• [TEXT]:
%%

Louis van Gaal is ripping the soul out of Manchester United. Also: Brendan Rodgers has lost his bottle, Arsenal are incompetent, and (plenty) more on David De Gea.
Is Anthony Martial any better than Danny Welbeck? We have a massive Mailbox on Manchester United's transfer ridiculousness, and hypocritical Arsene Wenger.
The Club World Club Cup Championship Cup World Club Club is not the easiest tournament with which to fall in love - unless, by all accounts, you are Brazilian - but we have enjoyed having live football to watch of a morning. Chelsea took on mighty Monterrey (Monterrey in Mexico - not to be confused with the Monterey in California that hosted the 1967 pop festival from which a scorching Hendrix live record remains). It was on at 10.30 on Thursday morning, making it an ideal filler for under-employed wastrels, and a welcome diversion from the beastly business of work for those stuck in an office cranking out quarterly audit memo-farts and pondering the savage alcohol-and-frostbite glory that is December office work in the UK.
A mid-morning crew of Mark Chapman, Pat Nevin and Robbie Savage assembled behind the Red Button, and while we normally find Savage is best enjoyed with a feisty, four-pint buzz on, the preposterous Welshman was a tolerable enough weekday morning presence despite being dressed and made-up like a woman of easy virtue. Wee Pat Nevin, with his sensible lesbian glasses, is excellent TV company at any time of day or night, and Chapman is our favourite of the crop of 40-ish, affable, ever-so-slightly alternative football presenters. Given that other things we have done on weekday mid-mornings this week have included: killing household pests, digging carrots out of frozen earth, staring in hung-over fury at young people in a coffee shop and wondering who on earth it is that deliberately watches 'Two And A Half Men', live football was a welcome treat.

%%

• [RECORDED DATA]:

%%

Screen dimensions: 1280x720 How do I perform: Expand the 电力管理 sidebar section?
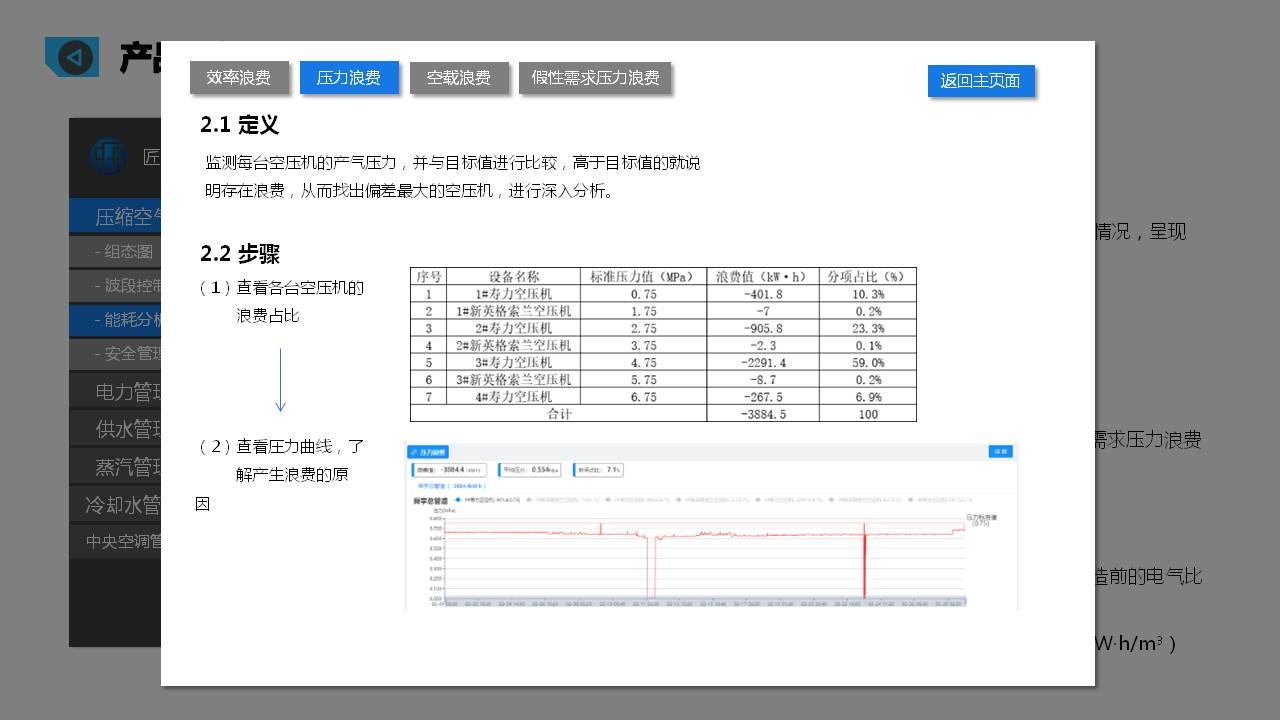pos(116,390)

%%

• [DIRECTIONS]: In the football column above the listing, which three people made up the mid-morning crew behind the Red Button?

• [SOLUTION FOR THIS EXERCISE]: Mark Chapman, Pat Nevin and Robbie Savage.